[PATCH bpf-next 2/2] bpf: arm64: Optimize recursion detection by not using atomics

Wed Dec 17 11:45:14 PST 2025

On 12/17/25 10:44 AM, Puranjay Mohan wrote:
> On Wed, Dec 17, 2025 at 6:24 PM Yonghong Song <yonghong.song at linux.dev> wrote:
>>
>>
>> On 12/17/25 8:56 AM, bot+bpf-ci at kernel.org wrote:
>>>> diff --git a/include/linux/bpf.h b/include/linux/bpf.h
>>>> index 2da986136d26..654fb94bf60c 100644
>>>> --- a/include/linux/bpf.h
>>>> +++ b/include/linux/bpf.h
>>> [ ... ]
>>>
>>>> @@ -2006,12 +2009,32 @@ struct bpf_struct_ops_common_value {
>>>>
>>>>    static inline bool bpf_prog_get_recursion_context(struct bpf_prog *prog)
>>>>    {
>>>> +#ifdef CONFIG_ARM64
>>>> +    u8 rctx = interrupt_context_level();
>>>> +    u8 *active = this_cpu_ptr(prog->active);
>>>> +
>>>> +    active[rctx]++;
>>>> +    barrier();
>>>> +    if (get_unaligned_le32(active) != BIT(rctx * 8))
>>>> +            return false;
>>>> +
>>>> +    return true;
>>>> +#else
>>>>       return this_cpu_inc_return(*(prog->active)) == 1;
>>>> +#endif
>>>>    }
>>> Can preemption between the increment and check cause a counter leak on
>>> CONFIG_PREEMPT_RCU systems? The trampoline calls this function under
>>> rcu_read_lock_dont_migrate() which allows preemption on PREEMPT_RCU
>>> (documented at include/linux/rcupdate.h:856).
>>>
>>> Consider this scenario on an ARM64 system with PREEMPT_RCU:
>>>
>>> 1. Thread A increments active[0] to 1
>>> 2. Preemption occurs before Thread A reaches the check
>>> 3. Thread B on same CPU increments active[0] to 2
>>> 4. Thread B checks: sees 2 != BIT(0), returns false
>>> 5. Thread A resumes, checks: sees 2 != BIT(0), returns false
>>> 6. Both threads return false, neither runs BPF
>>> 7. Neither calls bpf_prog_put_recursion_context() (see
>>>      __bpf_prog_enter_recur() at kernel/bpf/trampoline.c:952)
>>> 8. Counter permanently stuck at 2, all future BPF on this CPU fails
>>>
>>> The old atomic code handled this correctly because this_cpu_inc_return()
>>> completes atomically, ensuring Thread A reads the value 1 before Thread B
>>> can interfere.

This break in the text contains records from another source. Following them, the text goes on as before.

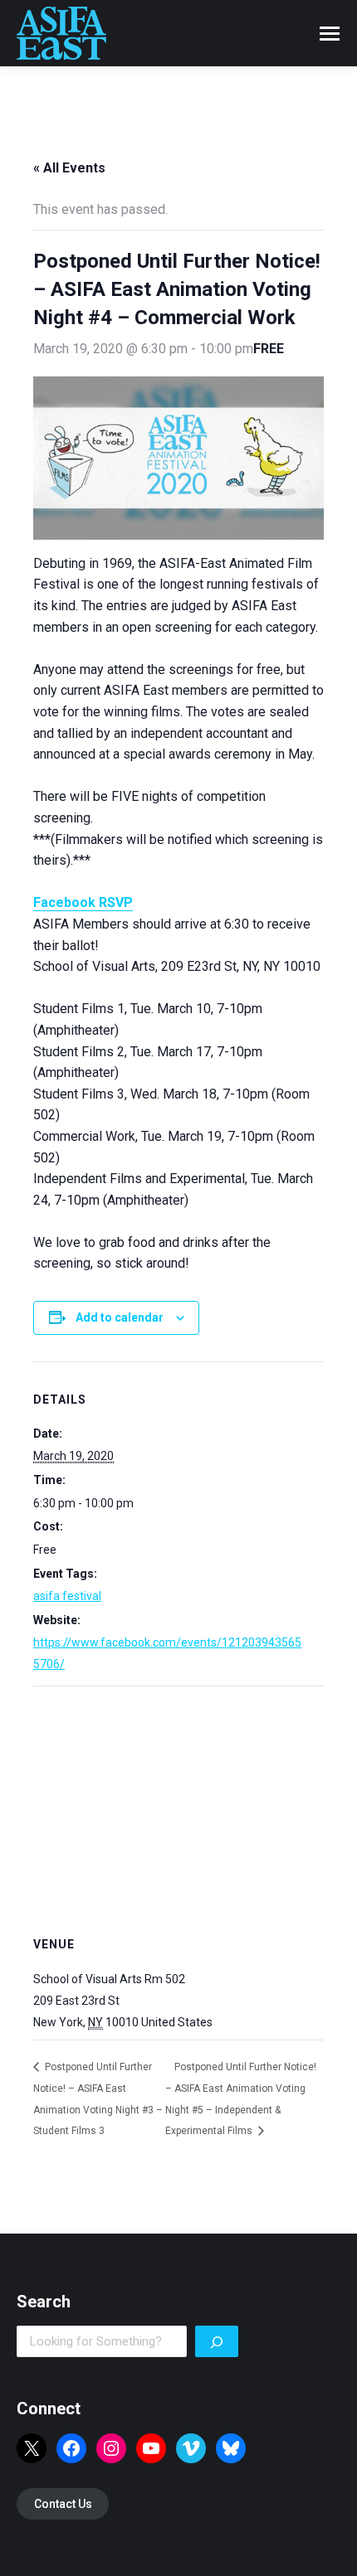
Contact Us (63, 2504)
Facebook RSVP (83, 902)
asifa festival (67, 1596)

With non-atomic operations, Thread A increments but hasn't
>>> read the value yet, allowing Thread B to interfere and cause both threads
>>> to see the modified value.
>>>
>>> Is there a guarantee that same-context preemption cannot occur in the BPF
>>> execution path on ARM64, or does this need additional synchronization?
>> AI is correct here. See below for another thread:
>>     https://lore.kernel.org/bpf/20251217093326.1745307-1-chen.dylane@linux.dev/T/#m906fd4502fbbedd4609c586122a393363003312a
>> where preempt_disable is necessary to prevent the above scenario.
> See my other reply, the above scenario presented by AI is wrong
> because step 7 is wrong.

Thanks for explanation. I missed the case that bpf_trampoline_exit()
is always executed. In such cases, the active[rctx] counter will be
always corrected.

>
>> But adding preempt_disable may impact the overall system-level performance.
>>
>> Does this patch can improve performance for *all* ARM64 cpu versions?
>> Do you have numbers to show how much performance improvement?
> This should improve performance on all arm64 CPUs because atomics are
> expensive because they are atomic across all cpus.

Good to know. Thanks!

>
> I see a 33% improvement in the fentry trigger benchmark, but I can do
> more benchmarking.
>
>>>> @@ -2006,12 +2009,32 @@ struct bpf_struct_ops_common_value {
>>>>
>>>>    static inline void bpf_prog_put_recursion_context(struct bpf_prog *prog)
>>>>    {
>>>> +#ifdef CONFIG_ARM64
>>>> +    u8 rctx = interrupt_context_level();
>>>> +    u8 *active = this_cpu_ptr(prog->active);
>>>> +
>>>> +    barrier();
>>>> +    active[rctx]--;
>>>> +#else
>>>>       this_cpu_dec(*(prog->active));
>>>> +#endif
>>>>    }
>> [...]